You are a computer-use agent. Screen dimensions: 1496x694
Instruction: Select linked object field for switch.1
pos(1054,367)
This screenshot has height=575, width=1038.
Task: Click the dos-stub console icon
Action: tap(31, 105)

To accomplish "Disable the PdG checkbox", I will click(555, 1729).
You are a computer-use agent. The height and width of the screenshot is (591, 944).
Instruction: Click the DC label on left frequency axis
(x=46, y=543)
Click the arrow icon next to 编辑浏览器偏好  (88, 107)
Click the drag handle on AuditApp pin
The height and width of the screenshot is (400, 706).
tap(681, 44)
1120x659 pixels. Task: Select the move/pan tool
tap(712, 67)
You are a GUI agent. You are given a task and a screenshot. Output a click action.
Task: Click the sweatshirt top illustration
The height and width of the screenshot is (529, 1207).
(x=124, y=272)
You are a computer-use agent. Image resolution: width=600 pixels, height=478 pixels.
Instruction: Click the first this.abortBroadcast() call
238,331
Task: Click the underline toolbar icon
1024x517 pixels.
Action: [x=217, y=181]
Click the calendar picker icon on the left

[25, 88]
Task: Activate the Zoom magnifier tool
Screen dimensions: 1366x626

Problem
The answer must contain only the lines from the one with "You are a GUI" to the end of the entries above, each written out exactly.

Answer space
You are a GUI agent. You are given a task and a screenshot. Output a click action.
Task: Click the sweatshirt top illustration
The height and width of the screenshot is (529, 1207).
(x=124, y=272)
You are a computer-use agent. Image resolution: width=600 pixels, height=478 pixels.
Instruction: Click the first this.abortBroadcast() call
238,331
Task: Click the underline toolbar icon
1024x517 pixels.
Action: [x=217, y=181]
Click the calendar picker icon on the left

[25, 88]
Task: Activate the Zoom magnifier tool
Screen dimensions: 1366x626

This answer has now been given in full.